→ **Written request**: Continue the weekly performance update on the Opportunity Equity Strategy from its last sentence.

→ **Provided text**:
● ● ● ● ●

Last week, the Opportunity Equity Strategy's representative account gained 9.75%, outperforming the S&P 500’s 2.71% rise. (Exhibit 1). The strategy ended the week up 15.78% YTD, 1,156 basis points ahead of the S&P 500.
Exhibit 1: Performance of Opportunity Equity Representative Account Net of Fees, Versus S&P 500, Through 1/13/231
Time Period | Opportunity Equity Representative Account | S&P 500 |
Last Week (1/6 - 1/13) | 9.75% | 2.71% |
MTD | 15.78% | 4.22% |
QTD | 15.78% | 4.22% |
YTD | 15.78% | 4.22% |
1 Year | -26.68% | -12.74% |
5 Year | 2.17% | 9.41% |
10 Year | 10.57% | 12.66% |
Inception (annualized since 6/26/00) | 6.43% | 6.61% |
Source: Bloomberg, Miller Value Partners. Visit the Strategy page for Opportunity Equity performance through the most current month end period.

● ● ● ● ●

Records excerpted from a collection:
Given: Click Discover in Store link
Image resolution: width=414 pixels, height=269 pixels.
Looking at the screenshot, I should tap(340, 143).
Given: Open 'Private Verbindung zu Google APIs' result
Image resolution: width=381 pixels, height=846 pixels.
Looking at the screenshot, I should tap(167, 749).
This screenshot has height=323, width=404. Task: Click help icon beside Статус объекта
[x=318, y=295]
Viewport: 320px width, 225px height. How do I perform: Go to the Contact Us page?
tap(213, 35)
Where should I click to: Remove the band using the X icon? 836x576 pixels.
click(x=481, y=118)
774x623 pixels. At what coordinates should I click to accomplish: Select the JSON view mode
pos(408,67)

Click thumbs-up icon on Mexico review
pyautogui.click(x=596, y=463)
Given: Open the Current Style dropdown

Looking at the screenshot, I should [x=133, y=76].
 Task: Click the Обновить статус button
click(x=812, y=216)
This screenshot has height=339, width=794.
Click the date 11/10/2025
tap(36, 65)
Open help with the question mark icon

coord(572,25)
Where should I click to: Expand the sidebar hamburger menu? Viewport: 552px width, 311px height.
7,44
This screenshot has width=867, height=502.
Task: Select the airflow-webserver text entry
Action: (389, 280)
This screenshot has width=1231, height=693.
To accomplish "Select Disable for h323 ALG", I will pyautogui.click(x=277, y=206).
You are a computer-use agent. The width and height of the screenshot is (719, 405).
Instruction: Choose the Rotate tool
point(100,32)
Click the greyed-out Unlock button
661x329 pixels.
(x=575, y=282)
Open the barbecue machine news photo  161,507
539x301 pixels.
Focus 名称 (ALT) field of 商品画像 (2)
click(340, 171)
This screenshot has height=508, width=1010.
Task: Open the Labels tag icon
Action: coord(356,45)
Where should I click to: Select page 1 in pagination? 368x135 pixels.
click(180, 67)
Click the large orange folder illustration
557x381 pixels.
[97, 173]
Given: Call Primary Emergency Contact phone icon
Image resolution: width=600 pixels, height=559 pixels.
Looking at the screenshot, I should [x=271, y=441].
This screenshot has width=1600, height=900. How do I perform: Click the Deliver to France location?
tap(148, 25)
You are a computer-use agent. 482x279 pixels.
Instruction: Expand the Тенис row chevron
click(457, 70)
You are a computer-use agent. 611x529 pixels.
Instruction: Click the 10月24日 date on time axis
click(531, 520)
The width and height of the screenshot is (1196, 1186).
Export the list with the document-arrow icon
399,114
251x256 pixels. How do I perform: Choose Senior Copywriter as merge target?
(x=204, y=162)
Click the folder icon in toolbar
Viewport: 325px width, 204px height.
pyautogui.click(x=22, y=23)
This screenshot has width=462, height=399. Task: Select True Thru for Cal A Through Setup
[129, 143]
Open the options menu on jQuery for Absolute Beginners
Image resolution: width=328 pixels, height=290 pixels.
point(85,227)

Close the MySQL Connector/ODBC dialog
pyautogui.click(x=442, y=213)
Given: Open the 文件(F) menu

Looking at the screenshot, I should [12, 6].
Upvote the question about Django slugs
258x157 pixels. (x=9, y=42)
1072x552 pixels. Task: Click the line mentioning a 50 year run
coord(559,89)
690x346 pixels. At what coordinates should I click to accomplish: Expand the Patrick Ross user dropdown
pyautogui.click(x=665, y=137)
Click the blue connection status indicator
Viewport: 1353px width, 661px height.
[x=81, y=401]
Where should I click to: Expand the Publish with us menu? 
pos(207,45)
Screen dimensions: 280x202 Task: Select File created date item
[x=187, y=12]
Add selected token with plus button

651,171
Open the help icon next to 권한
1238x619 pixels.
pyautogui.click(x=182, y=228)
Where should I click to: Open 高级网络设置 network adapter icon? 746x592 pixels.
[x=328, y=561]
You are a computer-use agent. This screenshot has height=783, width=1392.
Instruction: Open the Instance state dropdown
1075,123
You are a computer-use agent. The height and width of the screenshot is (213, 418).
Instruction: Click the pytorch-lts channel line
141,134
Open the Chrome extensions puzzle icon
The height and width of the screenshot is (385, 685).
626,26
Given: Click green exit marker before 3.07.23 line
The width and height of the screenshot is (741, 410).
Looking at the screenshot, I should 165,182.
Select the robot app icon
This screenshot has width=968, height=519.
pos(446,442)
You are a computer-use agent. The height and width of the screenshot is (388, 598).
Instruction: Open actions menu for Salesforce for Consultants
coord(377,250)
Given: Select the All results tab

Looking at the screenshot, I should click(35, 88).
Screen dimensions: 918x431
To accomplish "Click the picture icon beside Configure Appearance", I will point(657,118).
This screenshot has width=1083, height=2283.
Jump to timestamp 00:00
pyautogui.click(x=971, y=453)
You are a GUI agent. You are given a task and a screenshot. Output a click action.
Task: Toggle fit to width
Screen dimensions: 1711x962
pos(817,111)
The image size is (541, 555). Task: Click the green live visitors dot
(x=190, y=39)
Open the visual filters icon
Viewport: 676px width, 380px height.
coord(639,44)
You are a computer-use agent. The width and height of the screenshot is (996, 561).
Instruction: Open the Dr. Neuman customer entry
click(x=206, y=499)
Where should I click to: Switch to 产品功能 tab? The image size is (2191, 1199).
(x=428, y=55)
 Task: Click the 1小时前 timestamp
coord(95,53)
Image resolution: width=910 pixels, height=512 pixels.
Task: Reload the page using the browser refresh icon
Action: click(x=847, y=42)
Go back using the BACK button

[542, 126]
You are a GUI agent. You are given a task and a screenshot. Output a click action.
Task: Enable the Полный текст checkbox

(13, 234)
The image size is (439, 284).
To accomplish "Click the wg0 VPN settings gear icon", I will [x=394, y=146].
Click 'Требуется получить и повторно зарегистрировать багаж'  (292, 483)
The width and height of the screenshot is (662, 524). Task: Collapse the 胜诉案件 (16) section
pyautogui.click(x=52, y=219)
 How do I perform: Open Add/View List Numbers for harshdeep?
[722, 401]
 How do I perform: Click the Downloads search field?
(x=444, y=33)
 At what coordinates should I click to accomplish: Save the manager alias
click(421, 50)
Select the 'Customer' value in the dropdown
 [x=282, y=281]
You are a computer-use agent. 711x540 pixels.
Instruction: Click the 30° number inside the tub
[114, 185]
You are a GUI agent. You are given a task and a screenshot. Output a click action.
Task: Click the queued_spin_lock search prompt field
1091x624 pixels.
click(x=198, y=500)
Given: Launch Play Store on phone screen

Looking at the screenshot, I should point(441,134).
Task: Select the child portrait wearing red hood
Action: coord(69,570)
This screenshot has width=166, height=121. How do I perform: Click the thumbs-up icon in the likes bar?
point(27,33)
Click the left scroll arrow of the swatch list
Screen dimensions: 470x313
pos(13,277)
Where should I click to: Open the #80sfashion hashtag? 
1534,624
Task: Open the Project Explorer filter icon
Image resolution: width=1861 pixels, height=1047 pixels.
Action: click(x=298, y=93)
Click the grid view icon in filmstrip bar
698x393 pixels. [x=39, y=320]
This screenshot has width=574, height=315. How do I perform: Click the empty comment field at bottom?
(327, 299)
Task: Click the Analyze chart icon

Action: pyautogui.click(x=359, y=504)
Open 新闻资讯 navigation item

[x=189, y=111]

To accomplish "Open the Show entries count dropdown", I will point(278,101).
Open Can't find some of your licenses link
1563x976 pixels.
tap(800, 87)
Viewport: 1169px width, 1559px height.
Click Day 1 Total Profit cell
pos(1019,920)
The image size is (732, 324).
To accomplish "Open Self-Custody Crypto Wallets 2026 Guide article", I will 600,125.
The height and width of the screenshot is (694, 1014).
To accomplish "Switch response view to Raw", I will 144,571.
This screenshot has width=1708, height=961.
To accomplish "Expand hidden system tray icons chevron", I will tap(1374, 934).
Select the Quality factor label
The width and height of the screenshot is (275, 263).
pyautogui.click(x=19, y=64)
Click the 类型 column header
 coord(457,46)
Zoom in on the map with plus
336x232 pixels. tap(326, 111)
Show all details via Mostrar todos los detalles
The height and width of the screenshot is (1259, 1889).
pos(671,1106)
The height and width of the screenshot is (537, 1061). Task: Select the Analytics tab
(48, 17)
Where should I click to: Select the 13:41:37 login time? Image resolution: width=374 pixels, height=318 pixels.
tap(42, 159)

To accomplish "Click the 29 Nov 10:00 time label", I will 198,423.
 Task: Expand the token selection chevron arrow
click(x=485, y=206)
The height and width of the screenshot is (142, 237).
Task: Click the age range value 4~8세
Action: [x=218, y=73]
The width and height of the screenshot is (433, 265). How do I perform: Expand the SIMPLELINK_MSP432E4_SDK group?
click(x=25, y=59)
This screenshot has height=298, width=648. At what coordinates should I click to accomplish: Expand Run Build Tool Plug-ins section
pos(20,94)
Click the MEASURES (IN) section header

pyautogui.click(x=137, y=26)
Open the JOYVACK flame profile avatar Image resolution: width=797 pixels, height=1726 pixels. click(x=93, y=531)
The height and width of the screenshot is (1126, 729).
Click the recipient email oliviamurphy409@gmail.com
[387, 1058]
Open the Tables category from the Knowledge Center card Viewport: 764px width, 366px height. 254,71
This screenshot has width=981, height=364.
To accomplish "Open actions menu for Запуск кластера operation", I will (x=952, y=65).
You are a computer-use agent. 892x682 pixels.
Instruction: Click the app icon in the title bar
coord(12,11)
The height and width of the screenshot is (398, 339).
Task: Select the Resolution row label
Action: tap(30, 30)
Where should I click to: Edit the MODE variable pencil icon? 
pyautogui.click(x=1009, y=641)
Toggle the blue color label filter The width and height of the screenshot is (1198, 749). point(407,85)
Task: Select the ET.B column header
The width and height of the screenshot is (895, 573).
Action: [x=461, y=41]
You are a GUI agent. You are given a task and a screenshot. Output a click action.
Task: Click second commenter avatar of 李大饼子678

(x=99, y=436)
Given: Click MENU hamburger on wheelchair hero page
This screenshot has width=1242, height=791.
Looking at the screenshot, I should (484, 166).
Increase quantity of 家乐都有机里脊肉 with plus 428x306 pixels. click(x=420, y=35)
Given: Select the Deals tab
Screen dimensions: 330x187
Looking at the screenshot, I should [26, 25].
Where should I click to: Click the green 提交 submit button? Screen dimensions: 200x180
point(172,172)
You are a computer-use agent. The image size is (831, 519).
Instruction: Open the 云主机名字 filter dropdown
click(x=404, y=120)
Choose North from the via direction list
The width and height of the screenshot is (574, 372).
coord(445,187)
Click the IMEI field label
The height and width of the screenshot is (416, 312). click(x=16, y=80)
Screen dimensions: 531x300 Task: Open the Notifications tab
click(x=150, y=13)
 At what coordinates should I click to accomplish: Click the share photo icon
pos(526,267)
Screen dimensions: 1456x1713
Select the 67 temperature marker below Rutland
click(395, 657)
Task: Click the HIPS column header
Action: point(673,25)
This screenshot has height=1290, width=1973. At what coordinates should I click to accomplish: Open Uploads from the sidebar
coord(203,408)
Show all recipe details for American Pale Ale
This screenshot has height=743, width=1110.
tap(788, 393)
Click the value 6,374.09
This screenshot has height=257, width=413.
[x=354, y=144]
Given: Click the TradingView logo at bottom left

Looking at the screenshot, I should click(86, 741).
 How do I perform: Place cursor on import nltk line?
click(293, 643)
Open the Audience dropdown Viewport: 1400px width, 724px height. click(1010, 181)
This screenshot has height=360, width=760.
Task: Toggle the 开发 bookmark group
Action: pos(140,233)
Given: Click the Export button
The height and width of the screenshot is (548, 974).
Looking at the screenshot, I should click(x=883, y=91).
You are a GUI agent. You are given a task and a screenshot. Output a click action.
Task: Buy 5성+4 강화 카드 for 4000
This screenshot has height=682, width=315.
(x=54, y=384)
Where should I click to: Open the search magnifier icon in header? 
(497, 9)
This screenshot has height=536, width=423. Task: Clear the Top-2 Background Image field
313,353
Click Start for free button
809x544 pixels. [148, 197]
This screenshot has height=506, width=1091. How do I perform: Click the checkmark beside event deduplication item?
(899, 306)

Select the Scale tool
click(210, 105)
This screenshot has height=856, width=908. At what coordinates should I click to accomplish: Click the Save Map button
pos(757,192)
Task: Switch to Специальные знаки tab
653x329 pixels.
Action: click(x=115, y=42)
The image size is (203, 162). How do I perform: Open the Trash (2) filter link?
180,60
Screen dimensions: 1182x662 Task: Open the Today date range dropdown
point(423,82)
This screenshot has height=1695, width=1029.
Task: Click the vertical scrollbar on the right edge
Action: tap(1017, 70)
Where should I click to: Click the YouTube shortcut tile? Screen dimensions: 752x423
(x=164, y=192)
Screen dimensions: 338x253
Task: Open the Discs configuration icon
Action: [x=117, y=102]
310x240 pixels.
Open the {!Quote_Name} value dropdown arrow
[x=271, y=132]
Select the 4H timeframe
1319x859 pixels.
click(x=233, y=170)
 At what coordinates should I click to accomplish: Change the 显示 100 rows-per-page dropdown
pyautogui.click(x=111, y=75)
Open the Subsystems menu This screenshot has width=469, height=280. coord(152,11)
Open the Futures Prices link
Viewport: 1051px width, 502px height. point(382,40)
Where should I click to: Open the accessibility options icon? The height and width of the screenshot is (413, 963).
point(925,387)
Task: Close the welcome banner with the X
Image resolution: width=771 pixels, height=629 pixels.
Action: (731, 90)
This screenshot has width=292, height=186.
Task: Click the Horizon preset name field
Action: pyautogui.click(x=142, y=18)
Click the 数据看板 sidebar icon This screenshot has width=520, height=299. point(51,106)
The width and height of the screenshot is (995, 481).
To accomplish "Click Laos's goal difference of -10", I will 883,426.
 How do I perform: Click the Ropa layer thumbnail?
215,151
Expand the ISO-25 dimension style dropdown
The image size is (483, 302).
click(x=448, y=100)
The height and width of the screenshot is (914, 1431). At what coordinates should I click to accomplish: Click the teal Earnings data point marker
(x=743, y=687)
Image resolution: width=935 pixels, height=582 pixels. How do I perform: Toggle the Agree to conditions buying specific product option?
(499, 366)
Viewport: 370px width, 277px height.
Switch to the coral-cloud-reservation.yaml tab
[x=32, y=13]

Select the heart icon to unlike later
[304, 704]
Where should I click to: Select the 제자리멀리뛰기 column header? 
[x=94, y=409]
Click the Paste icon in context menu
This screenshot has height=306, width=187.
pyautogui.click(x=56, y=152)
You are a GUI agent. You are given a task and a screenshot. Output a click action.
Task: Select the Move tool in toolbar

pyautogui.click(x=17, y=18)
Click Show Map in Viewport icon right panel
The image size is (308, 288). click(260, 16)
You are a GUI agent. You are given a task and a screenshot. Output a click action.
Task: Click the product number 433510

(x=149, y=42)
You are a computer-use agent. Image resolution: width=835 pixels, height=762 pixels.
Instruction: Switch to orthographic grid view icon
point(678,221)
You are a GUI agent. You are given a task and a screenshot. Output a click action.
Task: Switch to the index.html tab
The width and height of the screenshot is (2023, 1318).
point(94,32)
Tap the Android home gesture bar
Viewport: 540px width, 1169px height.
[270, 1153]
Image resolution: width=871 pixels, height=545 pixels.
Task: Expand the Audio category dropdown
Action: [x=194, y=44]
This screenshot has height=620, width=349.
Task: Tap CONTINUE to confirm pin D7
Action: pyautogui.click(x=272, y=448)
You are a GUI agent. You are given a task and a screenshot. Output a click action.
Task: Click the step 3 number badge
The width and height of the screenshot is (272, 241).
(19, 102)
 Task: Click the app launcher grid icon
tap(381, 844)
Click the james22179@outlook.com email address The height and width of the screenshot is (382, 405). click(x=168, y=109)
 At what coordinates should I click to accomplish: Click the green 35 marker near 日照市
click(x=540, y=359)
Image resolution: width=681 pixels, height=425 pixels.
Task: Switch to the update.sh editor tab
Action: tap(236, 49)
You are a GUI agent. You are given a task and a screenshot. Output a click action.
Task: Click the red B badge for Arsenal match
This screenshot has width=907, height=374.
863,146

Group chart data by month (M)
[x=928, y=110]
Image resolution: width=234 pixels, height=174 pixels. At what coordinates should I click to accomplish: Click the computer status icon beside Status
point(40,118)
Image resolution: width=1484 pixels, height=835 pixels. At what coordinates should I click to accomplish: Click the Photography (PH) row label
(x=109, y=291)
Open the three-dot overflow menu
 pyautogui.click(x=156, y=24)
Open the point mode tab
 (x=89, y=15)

● ● ● ● ●

→ **Expected output**:
Coinbase Global, Inc. (COIN) rose above the 50-day moving average following cryptocurrencies higher. The company announced it would reduce its headcount by 950 (~20% of employees) as part of its ongoing restricting plan, and expects to take $149 to $163M in restructuring charges, reducing OpEx 25% q/q. The company sees preliminary EBITDA losses for 2022 within the -$500M loss “guardrail” previously outlines and sees preliminary results consistent with the outlook given for its 4Q outlook on November 3rd. Bloomberg also reported that VP for Business Development and International, Nana Murugesan, announced plans to wind down most Japan operations, as part of a broader strategy to “right size” and make sure “investments are aligned with the local opportunity.” JMP lowered its price target to $80 from $155 (60% upside), while Barclays raised its price target to $45 from $37 (-10% downside). S&P downgraded its credit rating on the company to BB- from BB, with a negative outlook.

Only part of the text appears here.